Na segunda votação, onde se colocou em pauta a lista mista ou flex, o quorum para a votação foi acrescido de alguns deputados, mas o seu resultado praticamente continuou o mesmo. Dos 444 deputados houve uma dissidência de 55, que representa 12% do total. O interessante é a oscilação na margem de dissidências partidárias ocorrida. Por exemplo, na primeira votação a dissidência no PSDB votando contra a lista fechada foi de 16%, na segunda caiu para 4%. O PSB, com a mesma orientação, de 18% na primeira, também caiu para 4%. No PMDB, também se observa uma queda na dissidência de 45% para 22%.

Os partidos que aumentaram seus níveis de dissidência foram o PT (de 1% para 3%), o PPS (de 40% para 50%) e o PSC (de 0% para 80%). O DEM manteve em 18% sua margem de dissidentes.

Mesmo com a diminuição da margem geral de dissidentes entre a primeira (18%) e a segunda (12%) votação, fica claro que os parlamentares não estavam em sintonia com os debates e avanços que a Plataforma dos Movimentos Sociais havia atingido e consolidado em suas deliberações, amplamente publicizadas.
A consciência da necessidade da modernização do sistema eleitoral, por parte de uma parte dos deputados federais, não foi partilhada por uma maioria absoluta que pudesse aprovar uma alteração significativa na forma de votar do cidadão e da cidadã brasileira.

O argumento tradicional e falso da coronelização ou aristocratização de que a lista partidária poderia provocar nos partidos políticos, tenta hipocritamente ignorar a existência deste subproduto do poder econômico dentro dos partidos. O que a sociedade propõe é minimizar a corrupção política possibilitando, por meio da lista fechada e do financiamento público exclusivo de campanha, um maior controle dos recursos públicos por parte dos órgãos competentes. Mas, esperança dos parlamentares que não desfrutam desta posição dentro dos partidos em galgar esta posição e manter o mandato, leva-os a se posicionar contra a lista fechada por medo de não poderem estar nas primeiras posições da lista. Esta esperança mesquinha é que mantém a estrutura arcaica do voto no indivíduo e não no partido.
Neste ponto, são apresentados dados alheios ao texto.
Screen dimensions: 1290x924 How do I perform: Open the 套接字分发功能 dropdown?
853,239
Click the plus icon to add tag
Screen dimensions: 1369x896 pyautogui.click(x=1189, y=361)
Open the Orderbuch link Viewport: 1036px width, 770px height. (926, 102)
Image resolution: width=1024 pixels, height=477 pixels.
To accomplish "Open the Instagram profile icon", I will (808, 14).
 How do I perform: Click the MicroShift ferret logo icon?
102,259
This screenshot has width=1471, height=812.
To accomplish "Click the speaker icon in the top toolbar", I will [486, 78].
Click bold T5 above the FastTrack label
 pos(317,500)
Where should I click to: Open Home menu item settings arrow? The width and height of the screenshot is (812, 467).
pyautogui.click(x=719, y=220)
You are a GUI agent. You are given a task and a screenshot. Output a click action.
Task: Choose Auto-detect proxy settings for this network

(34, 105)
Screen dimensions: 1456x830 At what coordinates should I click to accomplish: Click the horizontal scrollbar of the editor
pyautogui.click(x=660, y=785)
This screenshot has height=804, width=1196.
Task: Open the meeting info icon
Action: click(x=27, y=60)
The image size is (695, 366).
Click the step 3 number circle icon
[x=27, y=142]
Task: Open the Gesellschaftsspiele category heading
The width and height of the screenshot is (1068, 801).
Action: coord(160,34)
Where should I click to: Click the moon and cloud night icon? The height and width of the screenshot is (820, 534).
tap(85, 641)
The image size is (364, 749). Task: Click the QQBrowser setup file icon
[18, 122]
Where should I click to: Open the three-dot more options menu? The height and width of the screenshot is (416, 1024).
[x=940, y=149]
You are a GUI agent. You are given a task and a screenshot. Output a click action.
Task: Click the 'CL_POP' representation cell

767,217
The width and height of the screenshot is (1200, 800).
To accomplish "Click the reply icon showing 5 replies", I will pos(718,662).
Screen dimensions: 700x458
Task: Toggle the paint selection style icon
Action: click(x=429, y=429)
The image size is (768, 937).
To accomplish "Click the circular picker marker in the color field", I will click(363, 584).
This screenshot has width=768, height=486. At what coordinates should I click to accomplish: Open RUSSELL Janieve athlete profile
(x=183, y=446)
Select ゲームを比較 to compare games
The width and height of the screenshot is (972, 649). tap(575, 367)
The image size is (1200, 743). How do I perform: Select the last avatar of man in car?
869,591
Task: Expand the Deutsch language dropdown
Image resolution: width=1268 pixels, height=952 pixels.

A história da representação política, assim como a do progresso da humanidade, não é linear. Ela ocorre por rupturas e de forma descontínua.
Segmentos importantes da sociedade civil já avançaram e outros ainda estão no século XX. Novos debates deverão ocorrer mantendo mobilizadas mentes, corações e interesses. Novos confrontos de idéias serão provocados pelas contradições conjunturais até que os setores democráticos da sociedade e parlamentares, como maioria significativa, possam avançar juntos.

A reforma política começou e o que foi votado, e o que será votado, neste período não tem a mínima importância diante do que será proposto e aprovado no futuro.

http://www.inesc.org.br/

Nota:

(1) No texto vamos considerar as bancadas como o número de deputados presentes na sessão, desconsiderando os ausentes.